A Python-based vector engine was run on:
- macOS ARM (Apple Silicon)
- Linux x86
The same:
- embeddings
- vectors
- code
- model
- seed
And yet — the output diverged.
The divergence did not appear during retrieval or indexing.
It appeared at ingestion.
At the moment embeddings touched the substrate, the memory world-line split.
Memory state is not only a data structure —
it is an artifact of the substrate it runs on.
Floating-point behavior varies with:
- instruction pipelines
- fused-multiply-add rules
- rounding modes
- register widths
- reduction order
Two executions that appear “identical” do not evolve the same state.
This breaks:
- deterministic replay
- compliance verification
- safety analysis
- cross-hardware reproducibility
- forensic traceability
In regulated computing environments, that is unacceptable.
Valori was built to constrain the substrate.
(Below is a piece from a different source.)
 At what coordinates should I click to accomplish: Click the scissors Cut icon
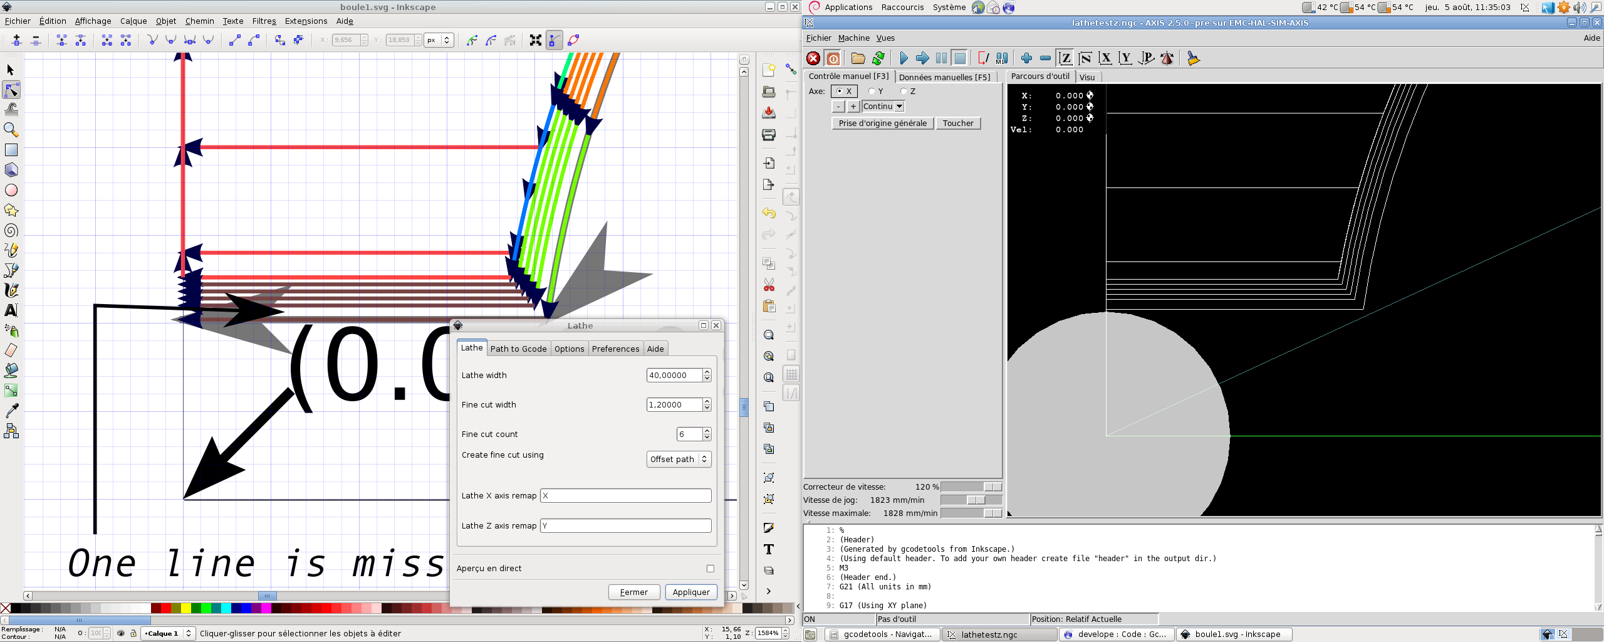(769, 285)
Valori Kernel — Deterministic Substrate Execution Layer
This project focuses on:
- deterministic ingestion
- replayable state evolution
- cross-substrate execution invariance
The kernel is provided as an open research foundation. Application-layer evaluators are developed separately.
If you are evaluating Valori for:
- research
- safety audits
- compliance replay
- deterministic analytics
- embedded or robotics compute
we encourage you to reach out or open a discussion.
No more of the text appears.